■ **JOBS**:
1. Quote the passage in the thread about the Google search error that runs from "self.driver.implicitly_wait(self.implicit_wait_time)" up to and including "self.driver.get(url)".
2. Print the listing from its first line up to and including the line with "click on Joplin", reproducing those lines unchanged.

■ **READING TEXT**:
+--

2

When I try to do in a python console:

from google import search
urls = search("site:facebook.com inurl:login", stop=20)
for url in urls:
    print(url)

In order to search login pages, I obtain an error:

urllib.error.HTTPError: HTTP Error 503: Service Unavailable

However, if I try to search it in Google manually it works, might google be blocking my query?

SiHa
  • 7,830
  • 13
  • 34
  • 43
  • A lack of a proper user agent in your request perhaps? – 101 Apr 26 '17 at 09:48
  • I think it´s related with query itself because if I do the same with the query: "site:facebook.com" for example, it works. The problem seems to be "inurls" but I don´t know why. – Santiago de Diego Apr 26 '17 at 10:06

2 Answers2

3

Like do Cong Ma said in his answer doing many automated searches on google will result in google block you and you'll get error 503. Only API from google for doing seaches that is currently working is Google Custom Search API. The problem with that is that it was designed to search through your pages. And there is option to set it to search all pages (see this answer), but even then you can have only 100 seacrhes per day. Before there was option to use other APIs but like Bing and Yahoo, but neither of them are free anymore. Only free API that does internet searches is FAROO API. But there is still one option to do google search by using selenium webdriver. Selenium is used to imitate browser usage and it has options to use Firefox, Chrome, Edge or Safari webdrivers (it actually opens Chrome and does your search), but this is annoying because you don't actually want to see the browser. But there is solution for this you can use PhantomJS. Download from here. Extracted and see how to use it in the example below (I wrote a simple class which you can use, you just need to change the path to PhantomJS):

import time
from urllib.parse import quote_plus
from selenium import webdriver


class Browser:

    def __init__(self, path, initiate=True, implicit_wait_time = 10, explicit_wait_time = 2):
        self.path = path
        self.implicit_wait_time = implicit_wait_time    # http://www.aptuz.com/blog/selenium-implicit-vs-explicit-waits/
        self.explicit_wait_time = explicit_wait_time    # http://www.aptuz.com/blog/selenium-implicit-vs-explicit-waits/
        if initiate:
            self.start()
        return

    def start(self):
        self.driver = webdriver.PhantomJS(path)
        self.driver.implicitly_wait(self.implicit_wait_time)
        return

    def end(self):
        self.driver.quit()
        return

    def go_to_url(self, url, wait_time = None):
        if wait_time is None:
            wait_time = self.explicit_wait_time
        self.driver.get(url)
        print('[*] Fetching results from: {}'.format(url))
        time.sleep(wait_time)
        return

    def get_search_url(self, query, page_num=0, per_page=10, lang='en'):
        query = quote_plus(query)

+--

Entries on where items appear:
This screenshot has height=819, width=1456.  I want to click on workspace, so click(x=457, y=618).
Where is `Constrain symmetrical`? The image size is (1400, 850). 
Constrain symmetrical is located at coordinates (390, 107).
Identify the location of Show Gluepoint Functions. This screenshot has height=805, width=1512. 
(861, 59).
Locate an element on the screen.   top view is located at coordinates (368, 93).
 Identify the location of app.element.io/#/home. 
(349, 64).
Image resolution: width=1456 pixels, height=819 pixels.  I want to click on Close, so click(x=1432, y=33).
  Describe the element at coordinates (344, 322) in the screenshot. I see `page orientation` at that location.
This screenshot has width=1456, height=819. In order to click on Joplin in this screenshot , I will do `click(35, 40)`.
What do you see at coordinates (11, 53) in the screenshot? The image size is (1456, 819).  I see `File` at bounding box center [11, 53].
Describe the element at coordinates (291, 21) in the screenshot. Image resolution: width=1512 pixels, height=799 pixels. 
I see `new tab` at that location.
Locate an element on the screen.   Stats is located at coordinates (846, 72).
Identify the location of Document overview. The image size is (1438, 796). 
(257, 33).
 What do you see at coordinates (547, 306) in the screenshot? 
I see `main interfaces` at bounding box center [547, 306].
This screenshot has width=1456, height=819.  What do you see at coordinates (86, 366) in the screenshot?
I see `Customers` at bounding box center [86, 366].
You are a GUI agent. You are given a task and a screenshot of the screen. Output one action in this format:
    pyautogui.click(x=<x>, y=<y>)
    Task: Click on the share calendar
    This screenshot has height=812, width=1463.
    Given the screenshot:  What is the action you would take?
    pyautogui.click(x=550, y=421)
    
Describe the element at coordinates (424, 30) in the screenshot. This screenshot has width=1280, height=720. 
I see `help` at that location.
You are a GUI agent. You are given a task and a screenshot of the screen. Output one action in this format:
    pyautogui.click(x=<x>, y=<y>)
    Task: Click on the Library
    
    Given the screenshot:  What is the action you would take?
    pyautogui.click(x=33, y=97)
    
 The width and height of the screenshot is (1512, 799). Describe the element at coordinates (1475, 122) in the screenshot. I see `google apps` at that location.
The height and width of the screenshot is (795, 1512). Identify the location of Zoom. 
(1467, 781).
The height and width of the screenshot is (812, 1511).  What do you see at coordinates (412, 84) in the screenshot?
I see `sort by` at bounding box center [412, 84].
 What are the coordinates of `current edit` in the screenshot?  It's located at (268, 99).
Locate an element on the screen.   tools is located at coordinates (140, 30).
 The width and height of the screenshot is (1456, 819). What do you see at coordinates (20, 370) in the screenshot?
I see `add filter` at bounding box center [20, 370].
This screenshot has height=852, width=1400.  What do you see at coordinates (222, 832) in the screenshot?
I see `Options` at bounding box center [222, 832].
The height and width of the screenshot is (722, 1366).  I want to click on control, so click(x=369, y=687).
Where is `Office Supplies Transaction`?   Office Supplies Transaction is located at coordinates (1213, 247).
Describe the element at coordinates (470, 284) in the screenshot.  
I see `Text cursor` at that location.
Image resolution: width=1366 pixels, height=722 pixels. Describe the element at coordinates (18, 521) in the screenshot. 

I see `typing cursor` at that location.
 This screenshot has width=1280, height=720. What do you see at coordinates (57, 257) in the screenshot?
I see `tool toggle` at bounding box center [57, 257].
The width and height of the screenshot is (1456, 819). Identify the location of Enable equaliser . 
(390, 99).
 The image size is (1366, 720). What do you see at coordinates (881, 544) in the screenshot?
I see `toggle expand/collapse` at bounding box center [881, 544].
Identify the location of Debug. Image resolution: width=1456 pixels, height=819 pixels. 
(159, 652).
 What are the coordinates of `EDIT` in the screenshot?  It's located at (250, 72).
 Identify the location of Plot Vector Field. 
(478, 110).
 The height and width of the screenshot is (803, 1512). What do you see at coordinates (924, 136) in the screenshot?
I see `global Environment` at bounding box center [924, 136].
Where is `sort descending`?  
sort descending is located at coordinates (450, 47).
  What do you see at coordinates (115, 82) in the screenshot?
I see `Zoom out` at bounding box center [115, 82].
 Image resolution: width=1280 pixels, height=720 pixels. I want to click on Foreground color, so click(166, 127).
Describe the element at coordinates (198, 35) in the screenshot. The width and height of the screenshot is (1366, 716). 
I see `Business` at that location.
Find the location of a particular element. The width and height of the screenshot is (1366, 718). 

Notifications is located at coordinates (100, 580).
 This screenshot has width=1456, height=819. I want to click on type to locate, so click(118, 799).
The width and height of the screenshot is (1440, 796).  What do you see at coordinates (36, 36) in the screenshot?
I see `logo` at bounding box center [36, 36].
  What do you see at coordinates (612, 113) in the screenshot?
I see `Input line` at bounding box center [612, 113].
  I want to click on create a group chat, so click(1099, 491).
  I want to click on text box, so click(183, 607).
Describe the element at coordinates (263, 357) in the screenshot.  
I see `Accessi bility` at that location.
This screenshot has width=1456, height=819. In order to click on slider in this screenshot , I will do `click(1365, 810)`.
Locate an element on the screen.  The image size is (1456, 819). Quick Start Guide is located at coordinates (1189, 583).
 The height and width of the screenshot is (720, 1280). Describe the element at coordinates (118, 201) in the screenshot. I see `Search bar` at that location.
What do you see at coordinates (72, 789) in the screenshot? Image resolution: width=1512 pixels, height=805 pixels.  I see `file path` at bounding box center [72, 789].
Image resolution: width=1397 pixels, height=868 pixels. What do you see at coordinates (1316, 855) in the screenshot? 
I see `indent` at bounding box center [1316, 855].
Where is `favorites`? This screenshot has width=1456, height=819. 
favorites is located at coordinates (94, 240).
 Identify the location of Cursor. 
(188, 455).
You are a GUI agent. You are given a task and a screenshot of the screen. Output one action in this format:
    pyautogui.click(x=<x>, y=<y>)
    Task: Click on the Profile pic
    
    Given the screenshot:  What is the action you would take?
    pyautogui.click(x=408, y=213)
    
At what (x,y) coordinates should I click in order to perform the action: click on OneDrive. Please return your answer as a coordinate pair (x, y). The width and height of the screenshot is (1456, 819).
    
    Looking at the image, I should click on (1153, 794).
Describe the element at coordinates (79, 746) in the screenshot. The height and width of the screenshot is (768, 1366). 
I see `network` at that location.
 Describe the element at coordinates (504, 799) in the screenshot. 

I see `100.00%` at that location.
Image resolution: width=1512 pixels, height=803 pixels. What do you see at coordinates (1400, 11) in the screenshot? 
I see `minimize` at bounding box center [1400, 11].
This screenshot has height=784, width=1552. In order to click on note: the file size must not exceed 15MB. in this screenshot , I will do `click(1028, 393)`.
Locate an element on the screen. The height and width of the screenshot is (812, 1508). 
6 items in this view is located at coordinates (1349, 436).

+--

■ **SOLUTIONS FOR EACH TASK**:
1.
self.driver.implicitly_wait(self.implicit_wait_time)
        return

    def end(self):
        self.driver.quit()
        return

    def go_to_url(self, url, wait_time = None):
        if wait_time is None:
            wait_time = self.explicit_wait_time
        self.driver.get(url)

2.
This screenshot has height=819, width=1456.  I want to click on workspace, so click(x=457, y=618).
Where is `Constrain symmetrical`? The image size is (1400, 850). 
Constrain symmetrical is located at coordinates (390, 107).
Identify the location of Show Gluepoint Functions. This screenshot has height=805, width=1512. 
(861, 59).
Locate an element on the screen.   top view is located at coordinates (368, 93).
 Identify the location of app.element.io/#/home. 
(349, 64).
Image resolution: width=1456 pixels, height=819 pixels.  I want to click on Close, so click(x=1432, y=33).
  Describe the element at coordinates (344, 322) in the screenshot. I see `page orientation` at that location.
This screenshot has width=1456, height=819. In order to click on Joplin in this screenshot , I will do `click(35, 40)`.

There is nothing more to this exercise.